# Quilt Box



## ralittlefield (Apr 25, 2011)

Do you mean a box filled with insulation/shavings? I do not see how that would aid ventilation in the summer.


----------



## KRW11 (May 14, 2015)

Maybe my thinking is off? I was thinking that the heat from the hive in the summer would be allowed to vent up through the box and shavings , similar to the way the moisture is allowed to vent and be absorbed by the same box in the winter?


----------



## Mbalboa (Apr 21, 2014)

Some people keep their quilt boxes on during summer. It improves ventilation compared to not having any top ventilation. You also can control the ventilation by removing shavings if you want to.


----------



## Houstonbees (Jul 7, 2014)

Hello from Houston,Tx. I've been using Warre hives that have an insulation quilt on top of the topmost brood chamber, under the roof. Seems to work well in summer, I've not noticed any overheating or comb collapse even during the hottest summers so far.


----------



## ralittlefield (Apr 25, 2011)

I would think that the best purpose for a quilt box would be to help keep in heat, and absorb moisture. It seems to me that it does this by restricting ventilation, not by aiding it.


----------



## Mbalboa (Apr 21, 2014)

The quilt box works by allowing warm air to slowly flow up through it such that the condensation forms on the bottom surface of the inner cover or whatever is above the quilt. The moisture then drips back down and is absorbed by the shavings. The holes in the side of the quilt box allow ventilation across the box, which dries the shavings in the process.


----------



## ralittlefield (Apr 25, 2011)

Mbalboa said:


> The quilt box works by allowing warm air to slowly flow up through it such that the condensation forms on the bottom surface of the inner cover or whatever is above the quilt. The moisture then drips back down and is absorbed by the shavings. The holes in the side of the quilt box allow ventilation across the box, which dries the shavings in the process.


Do you think that it allows enough ventilation in the summer when the bees are trying to get rid of excess moisture from curing honey?


----------



## Mbalboa (Apr 21, 2014)

I guess it all depends on how hot the hive is. In direct sun in july, maybe not. My hives are in scattered sunlight at midday. I also have a small upper entrance that is part of my quilt box. It seems that this definitely proves adequate ventilation in my case. Last summer I removed my quilt for a few days, and the bees immediately began to fan the lower entrance, which they were not doing before.
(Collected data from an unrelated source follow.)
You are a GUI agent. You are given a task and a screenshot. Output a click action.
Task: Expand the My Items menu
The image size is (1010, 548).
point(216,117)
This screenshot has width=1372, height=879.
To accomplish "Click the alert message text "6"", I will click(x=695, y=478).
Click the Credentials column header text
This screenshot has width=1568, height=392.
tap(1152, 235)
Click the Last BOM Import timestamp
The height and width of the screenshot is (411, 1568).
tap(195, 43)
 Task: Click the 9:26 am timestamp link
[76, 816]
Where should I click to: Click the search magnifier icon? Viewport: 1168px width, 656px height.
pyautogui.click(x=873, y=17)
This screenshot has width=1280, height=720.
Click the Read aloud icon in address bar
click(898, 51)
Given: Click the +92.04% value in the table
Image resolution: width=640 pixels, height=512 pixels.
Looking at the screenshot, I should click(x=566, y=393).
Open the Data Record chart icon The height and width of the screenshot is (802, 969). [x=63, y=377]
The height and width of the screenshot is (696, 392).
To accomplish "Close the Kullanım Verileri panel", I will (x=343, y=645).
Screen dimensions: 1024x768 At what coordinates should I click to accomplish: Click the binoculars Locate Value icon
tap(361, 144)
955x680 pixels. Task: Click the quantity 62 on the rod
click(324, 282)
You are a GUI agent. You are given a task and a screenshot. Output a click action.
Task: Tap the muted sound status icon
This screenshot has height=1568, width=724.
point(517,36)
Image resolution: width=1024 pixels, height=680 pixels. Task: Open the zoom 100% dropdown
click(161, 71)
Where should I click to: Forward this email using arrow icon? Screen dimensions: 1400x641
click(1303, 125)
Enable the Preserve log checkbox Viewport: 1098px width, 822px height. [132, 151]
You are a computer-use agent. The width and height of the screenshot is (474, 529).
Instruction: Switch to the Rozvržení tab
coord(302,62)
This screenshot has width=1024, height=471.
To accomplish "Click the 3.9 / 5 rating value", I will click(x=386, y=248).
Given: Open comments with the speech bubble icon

In any event, I don't believe that keeping your quilt on will _hurt_ ventilation.


----------



## laketrout (Mar 5, 2013)

I think my quilt box's do a great job in the winter , just peaked inside yesterday to see how the bricks were holding up and there was a nice mound of bee's on the sugar and the top of the shavings were pretty damp . I don't run a inner cover with the quilt box , so the inside of the top cover was wet from condensation . As far as summer time use I would think a good upper entrance along with your normal lower entrance would provide better ventilation and you wouldn't have to bother removing the quilt box every time you work the hive all summer long .


----------



## KRW11 (May 14, 2015)

Thanks for all the responses! I believe I'll continue to use the quilt boxes this summer, I often wondered about the inner cover and why I even needed it? It seems to trap moisture in the winter and trap heat in the summer, although i don't believe this to be much of an issue where I live except a few brief periods in July and August?


----------



## Mbalboa (Apr 21, 2014)

I believe the reason that inner covers exist is because if they weren't there, the bees would propolize the outer cover to the hive, and it would be difficult to remove because of the overhang. Basically, it's difficult to get a hive tool up under the overhang and the inner cover solves this problem. At least, that's what I've read. I remove my inner covers when using quilts.


----------



## crofter (May 5, 2011)

I am surprised that enjambres has not posted. I believe she has left hers on all summer. Remember bees thermoregulate by evaporative cooling (like a swamp cooler) That is what allows them to keep brood rearing temperature at ~94 F even though it could be over 100 F outside temp. More air circulation would not be an asset there, would it. The water to be discarded from drying down nectar absorbs heat in the process. Sometimes what "stands to reason" as being so, actually is not. JWChestnut had an interesting discourse about how excess ventilation in high ambient situations actually hurts the bees cooling game.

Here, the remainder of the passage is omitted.